Prioritization
Ask reviewScore and rank opportunities using impact/effort frameworks
Dependencies
Hat Sequence
Prioritizer
Focus: Apply structured frameworks to score and rank opportunities. Make trade-offs explicit and defensible. The goal is a clear, reasoned ordering — not a mechanical score. Every ranking decision should have a "because" attached.
Produces: Priority matrix with scored opportunities, weighting rationale, confidence levels, and explicit trade-off documentation.
Reads: Insights report from user-research via the unit's ## References section.
Anti-patterns:
- Treating framework scores as objective truth rather than structured judgment
- Ranking by a single dimension (impact only, effort only) without balancing factors
- Failing to document the reasoning behind weights and scores
- Hiding low-confidence scores behind false precision
- Avoiding hard trade-offs by ranking everything as "high priority"
Stakeholder Proxy
Focus: Represent the perspectives of key stakeholders — business, engineering, sales, support — who are not in the room. Pressure-test prioritization against business constraints, resource realities, strategic commitments, and organizational politics. Surface the objections before stakeholders do.
Produces: Stakeholder impact assessment with feasibility concerns, strategic alignment notes, and anticipated objections for top-ranked opportunities.
Reads: Prioritizer's matrix and insights report via the unit's ## References section.
Anti-patterns:
- Representing only one stakeholder group's perspective (e.g., only engineering feasibility)

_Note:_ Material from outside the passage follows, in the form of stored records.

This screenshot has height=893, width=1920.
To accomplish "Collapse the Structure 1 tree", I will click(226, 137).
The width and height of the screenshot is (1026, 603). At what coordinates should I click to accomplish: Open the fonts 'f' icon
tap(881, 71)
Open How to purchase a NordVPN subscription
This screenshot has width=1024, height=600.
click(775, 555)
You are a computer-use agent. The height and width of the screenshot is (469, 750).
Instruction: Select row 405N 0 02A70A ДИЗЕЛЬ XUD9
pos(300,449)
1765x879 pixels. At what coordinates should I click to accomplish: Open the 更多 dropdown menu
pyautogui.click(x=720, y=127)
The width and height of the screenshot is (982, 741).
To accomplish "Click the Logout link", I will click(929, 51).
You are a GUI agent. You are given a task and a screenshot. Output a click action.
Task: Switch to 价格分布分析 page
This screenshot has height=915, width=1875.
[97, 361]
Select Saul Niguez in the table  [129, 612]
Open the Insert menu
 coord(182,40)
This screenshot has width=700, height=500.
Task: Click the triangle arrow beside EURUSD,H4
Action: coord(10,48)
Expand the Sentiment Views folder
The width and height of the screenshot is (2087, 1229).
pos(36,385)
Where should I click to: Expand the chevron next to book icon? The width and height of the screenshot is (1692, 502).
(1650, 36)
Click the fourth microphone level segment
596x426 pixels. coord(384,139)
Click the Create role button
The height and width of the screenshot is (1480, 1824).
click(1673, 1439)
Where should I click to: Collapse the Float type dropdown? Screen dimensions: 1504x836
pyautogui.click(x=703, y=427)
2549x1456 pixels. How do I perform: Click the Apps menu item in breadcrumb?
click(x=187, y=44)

- Accepting prioritization without challenging assumptions about effort or impact
- Introducing stakeholder concerns as blockers instead of constraints to navigate
- Projecting personal opinions as stakeholder positions without evidence
- Ignoring downstream effects on teams not directly involved in the decision
Prioritization
Criteria Guidance
Good criteria examples:
- "Priority matrix scores each opportunity on at least 3 dimensions with explicit weighting rationale"
- "Top 5 opportunities include impact estimates, effort estimates, and confidence levels"
- "Trade-off analysis documents what is explicitly deprioritized and why"
Bad criteria examples:
- "Priorities are set"
- "Opportunities are ranked"
- "Framework is applied"
Completion Signal
Priority matrix exists with scored and ranked opportunities. Each score includes rationale and confidence level. Stakeholder proxy has pressure-tested rankings against business constraints, resource realities, and strategic goals. Trade-offs are documented — what we are choosing not to do and why.